[Exercise input — start]
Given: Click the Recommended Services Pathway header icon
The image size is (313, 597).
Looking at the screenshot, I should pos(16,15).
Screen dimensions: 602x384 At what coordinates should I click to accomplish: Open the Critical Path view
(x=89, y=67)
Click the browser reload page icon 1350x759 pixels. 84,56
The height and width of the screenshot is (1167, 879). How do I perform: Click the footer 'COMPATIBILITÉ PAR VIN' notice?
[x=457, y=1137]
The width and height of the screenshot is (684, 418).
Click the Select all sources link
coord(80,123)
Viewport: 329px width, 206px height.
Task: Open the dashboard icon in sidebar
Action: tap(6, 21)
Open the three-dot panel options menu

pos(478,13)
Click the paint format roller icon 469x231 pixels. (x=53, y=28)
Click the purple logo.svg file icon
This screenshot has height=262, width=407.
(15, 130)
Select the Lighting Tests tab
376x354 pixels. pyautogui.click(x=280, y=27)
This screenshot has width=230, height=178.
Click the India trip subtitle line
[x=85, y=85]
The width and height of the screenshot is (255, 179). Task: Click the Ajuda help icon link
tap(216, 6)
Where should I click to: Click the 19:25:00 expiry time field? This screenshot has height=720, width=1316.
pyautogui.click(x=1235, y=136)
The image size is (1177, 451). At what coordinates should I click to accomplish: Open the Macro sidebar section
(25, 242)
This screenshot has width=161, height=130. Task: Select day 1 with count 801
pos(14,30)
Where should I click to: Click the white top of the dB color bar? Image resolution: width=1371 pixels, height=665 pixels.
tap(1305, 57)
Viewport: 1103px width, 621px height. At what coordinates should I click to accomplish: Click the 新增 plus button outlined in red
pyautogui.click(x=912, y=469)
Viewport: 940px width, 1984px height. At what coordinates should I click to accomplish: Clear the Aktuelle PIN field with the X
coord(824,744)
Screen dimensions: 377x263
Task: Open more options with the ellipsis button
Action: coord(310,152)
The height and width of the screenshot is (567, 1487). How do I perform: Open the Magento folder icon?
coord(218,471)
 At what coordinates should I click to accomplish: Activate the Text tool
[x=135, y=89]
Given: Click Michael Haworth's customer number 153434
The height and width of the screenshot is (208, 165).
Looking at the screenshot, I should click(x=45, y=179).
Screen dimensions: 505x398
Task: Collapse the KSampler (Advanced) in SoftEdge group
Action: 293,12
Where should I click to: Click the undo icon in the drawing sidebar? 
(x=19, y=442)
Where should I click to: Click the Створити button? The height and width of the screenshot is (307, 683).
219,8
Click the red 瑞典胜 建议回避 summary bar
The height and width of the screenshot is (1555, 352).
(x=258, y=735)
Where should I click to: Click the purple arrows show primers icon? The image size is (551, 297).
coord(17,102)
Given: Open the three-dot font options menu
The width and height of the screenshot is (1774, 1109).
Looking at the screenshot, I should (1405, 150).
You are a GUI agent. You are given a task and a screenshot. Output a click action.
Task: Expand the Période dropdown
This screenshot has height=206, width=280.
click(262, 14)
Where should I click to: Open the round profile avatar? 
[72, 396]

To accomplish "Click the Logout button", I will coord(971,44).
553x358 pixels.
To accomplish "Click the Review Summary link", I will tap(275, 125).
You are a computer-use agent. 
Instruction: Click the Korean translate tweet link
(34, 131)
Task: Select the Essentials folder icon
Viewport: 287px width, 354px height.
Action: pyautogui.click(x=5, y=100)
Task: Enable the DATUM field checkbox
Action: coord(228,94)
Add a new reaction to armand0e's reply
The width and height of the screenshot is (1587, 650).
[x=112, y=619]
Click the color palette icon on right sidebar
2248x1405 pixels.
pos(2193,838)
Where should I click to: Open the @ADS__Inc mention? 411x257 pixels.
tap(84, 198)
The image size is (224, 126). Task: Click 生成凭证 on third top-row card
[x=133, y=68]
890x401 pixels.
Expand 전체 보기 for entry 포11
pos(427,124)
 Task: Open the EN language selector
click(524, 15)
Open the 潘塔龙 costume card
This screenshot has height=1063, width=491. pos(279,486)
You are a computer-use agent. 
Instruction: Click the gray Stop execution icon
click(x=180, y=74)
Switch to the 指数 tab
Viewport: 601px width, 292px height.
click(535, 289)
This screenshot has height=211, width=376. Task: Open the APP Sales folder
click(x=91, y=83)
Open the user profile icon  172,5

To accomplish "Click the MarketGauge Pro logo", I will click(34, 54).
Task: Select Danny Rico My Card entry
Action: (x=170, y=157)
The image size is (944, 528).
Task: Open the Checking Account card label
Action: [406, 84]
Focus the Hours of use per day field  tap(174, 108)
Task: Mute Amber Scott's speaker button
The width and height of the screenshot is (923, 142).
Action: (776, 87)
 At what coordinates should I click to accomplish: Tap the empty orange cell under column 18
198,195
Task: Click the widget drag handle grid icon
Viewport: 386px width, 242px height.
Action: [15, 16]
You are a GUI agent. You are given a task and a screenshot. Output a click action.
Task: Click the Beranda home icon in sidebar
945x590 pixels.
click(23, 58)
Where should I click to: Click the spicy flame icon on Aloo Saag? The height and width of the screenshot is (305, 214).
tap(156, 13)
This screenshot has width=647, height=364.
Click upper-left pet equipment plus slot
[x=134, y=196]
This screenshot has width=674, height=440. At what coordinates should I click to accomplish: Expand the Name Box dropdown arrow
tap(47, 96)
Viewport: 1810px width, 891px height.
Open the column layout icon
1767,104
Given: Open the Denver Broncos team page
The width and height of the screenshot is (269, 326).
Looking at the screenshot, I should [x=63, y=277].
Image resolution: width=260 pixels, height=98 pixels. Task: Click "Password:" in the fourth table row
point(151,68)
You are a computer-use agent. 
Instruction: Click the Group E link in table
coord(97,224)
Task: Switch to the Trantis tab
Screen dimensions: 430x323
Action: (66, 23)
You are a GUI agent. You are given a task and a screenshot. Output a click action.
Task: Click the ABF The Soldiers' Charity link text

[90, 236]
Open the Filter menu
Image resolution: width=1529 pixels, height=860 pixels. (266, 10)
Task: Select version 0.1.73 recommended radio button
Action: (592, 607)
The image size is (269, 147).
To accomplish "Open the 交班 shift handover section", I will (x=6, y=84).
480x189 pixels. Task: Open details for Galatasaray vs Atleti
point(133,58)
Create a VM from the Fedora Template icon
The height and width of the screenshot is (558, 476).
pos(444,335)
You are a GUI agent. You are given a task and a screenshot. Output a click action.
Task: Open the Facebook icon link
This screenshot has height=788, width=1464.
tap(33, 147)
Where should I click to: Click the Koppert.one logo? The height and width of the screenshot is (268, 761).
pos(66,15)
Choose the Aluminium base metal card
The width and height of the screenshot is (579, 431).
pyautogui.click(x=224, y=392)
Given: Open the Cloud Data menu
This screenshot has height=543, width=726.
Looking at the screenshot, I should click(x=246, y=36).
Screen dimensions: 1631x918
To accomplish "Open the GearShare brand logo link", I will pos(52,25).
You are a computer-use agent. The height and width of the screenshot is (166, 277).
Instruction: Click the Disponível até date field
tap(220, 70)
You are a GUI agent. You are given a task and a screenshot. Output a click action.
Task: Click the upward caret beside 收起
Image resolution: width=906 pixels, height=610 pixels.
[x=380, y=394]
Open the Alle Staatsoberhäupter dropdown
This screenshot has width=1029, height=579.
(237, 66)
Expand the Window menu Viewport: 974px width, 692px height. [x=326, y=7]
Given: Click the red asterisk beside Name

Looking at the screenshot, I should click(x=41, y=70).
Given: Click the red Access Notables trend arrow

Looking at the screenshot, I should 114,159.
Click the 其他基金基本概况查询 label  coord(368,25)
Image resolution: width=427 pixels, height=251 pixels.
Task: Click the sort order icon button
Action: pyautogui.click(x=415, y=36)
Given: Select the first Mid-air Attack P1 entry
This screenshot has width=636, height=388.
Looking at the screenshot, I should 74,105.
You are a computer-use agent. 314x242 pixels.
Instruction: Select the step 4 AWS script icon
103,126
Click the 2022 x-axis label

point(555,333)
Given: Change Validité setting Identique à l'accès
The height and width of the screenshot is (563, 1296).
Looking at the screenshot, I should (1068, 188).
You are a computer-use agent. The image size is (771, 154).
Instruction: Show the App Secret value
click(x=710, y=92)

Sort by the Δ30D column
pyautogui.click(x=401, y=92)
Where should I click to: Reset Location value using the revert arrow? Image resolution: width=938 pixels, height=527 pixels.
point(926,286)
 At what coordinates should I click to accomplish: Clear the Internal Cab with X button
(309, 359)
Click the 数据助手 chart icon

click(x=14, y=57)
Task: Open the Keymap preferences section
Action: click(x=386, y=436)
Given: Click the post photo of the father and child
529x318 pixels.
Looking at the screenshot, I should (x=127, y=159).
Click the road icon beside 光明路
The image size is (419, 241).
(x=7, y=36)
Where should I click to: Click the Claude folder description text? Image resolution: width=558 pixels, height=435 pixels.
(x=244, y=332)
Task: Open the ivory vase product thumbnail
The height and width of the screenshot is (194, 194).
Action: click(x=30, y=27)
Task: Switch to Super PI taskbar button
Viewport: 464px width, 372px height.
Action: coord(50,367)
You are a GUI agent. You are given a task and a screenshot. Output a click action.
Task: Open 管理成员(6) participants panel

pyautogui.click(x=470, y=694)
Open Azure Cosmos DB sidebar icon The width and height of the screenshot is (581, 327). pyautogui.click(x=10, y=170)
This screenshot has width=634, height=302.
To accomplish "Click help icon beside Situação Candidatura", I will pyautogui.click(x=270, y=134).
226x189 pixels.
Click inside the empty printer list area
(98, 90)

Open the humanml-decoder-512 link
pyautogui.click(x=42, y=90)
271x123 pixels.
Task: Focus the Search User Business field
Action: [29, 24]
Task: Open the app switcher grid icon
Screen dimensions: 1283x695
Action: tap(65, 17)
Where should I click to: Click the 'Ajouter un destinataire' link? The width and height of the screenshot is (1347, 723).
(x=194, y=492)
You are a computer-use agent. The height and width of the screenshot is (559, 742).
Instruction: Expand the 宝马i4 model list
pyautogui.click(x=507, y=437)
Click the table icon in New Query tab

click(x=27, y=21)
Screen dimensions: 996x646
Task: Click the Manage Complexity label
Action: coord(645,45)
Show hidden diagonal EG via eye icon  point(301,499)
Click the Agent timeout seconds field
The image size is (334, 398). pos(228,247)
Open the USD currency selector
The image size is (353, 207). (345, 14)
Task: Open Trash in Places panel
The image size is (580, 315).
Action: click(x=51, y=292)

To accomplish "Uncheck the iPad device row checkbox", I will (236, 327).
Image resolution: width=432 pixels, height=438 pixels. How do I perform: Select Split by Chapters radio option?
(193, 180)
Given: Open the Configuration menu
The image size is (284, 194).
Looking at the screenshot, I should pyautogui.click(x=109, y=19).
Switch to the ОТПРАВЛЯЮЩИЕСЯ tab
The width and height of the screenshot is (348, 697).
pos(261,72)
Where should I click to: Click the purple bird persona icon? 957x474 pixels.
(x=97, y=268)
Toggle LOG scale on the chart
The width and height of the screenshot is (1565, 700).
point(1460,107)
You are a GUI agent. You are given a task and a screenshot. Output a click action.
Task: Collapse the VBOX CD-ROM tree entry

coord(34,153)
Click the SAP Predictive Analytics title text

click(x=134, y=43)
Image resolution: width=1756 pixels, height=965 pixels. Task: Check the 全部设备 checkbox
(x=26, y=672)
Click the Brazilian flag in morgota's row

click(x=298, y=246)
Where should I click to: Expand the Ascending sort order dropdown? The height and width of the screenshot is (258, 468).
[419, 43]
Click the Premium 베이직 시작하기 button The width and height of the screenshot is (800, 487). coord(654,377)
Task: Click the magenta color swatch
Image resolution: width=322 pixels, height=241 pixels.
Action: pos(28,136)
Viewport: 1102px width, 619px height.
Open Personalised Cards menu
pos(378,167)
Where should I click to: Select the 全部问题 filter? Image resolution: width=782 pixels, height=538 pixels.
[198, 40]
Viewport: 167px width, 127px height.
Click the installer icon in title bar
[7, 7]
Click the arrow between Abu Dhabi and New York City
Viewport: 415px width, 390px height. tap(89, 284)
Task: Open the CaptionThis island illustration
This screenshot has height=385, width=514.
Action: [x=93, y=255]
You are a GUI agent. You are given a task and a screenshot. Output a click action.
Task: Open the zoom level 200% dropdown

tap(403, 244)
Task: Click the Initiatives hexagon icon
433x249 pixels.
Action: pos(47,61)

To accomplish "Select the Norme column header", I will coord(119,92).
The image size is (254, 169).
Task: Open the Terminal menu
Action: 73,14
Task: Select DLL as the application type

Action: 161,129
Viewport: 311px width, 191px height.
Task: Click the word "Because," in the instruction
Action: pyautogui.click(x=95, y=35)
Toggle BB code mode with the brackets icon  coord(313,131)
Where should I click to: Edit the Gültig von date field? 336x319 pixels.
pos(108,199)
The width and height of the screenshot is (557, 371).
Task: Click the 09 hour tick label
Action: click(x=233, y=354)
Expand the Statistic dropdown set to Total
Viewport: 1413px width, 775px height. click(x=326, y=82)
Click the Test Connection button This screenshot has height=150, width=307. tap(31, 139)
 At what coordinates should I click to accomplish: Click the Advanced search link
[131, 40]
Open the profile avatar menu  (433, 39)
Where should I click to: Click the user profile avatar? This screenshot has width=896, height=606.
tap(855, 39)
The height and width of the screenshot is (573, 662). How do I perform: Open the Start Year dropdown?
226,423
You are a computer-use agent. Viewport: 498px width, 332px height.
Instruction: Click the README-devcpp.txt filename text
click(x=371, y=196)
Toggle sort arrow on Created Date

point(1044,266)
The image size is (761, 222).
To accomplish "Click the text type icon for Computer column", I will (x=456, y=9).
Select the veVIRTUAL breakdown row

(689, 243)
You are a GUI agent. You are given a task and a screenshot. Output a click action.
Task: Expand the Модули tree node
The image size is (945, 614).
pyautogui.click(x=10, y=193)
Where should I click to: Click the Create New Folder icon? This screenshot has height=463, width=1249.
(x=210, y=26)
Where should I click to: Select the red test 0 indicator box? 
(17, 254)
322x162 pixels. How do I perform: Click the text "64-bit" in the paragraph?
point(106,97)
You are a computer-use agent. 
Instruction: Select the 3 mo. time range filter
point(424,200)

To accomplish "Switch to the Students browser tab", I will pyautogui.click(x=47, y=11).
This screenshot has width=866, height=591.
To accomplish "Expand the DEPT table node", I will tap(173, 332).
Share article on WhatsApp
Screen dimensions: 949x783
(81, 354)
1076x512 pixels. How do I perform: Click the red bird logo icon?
[Exercise input — finish]
Each line that includes the word "grid" counts once; report how many such lines the entries have, and nothing else.

2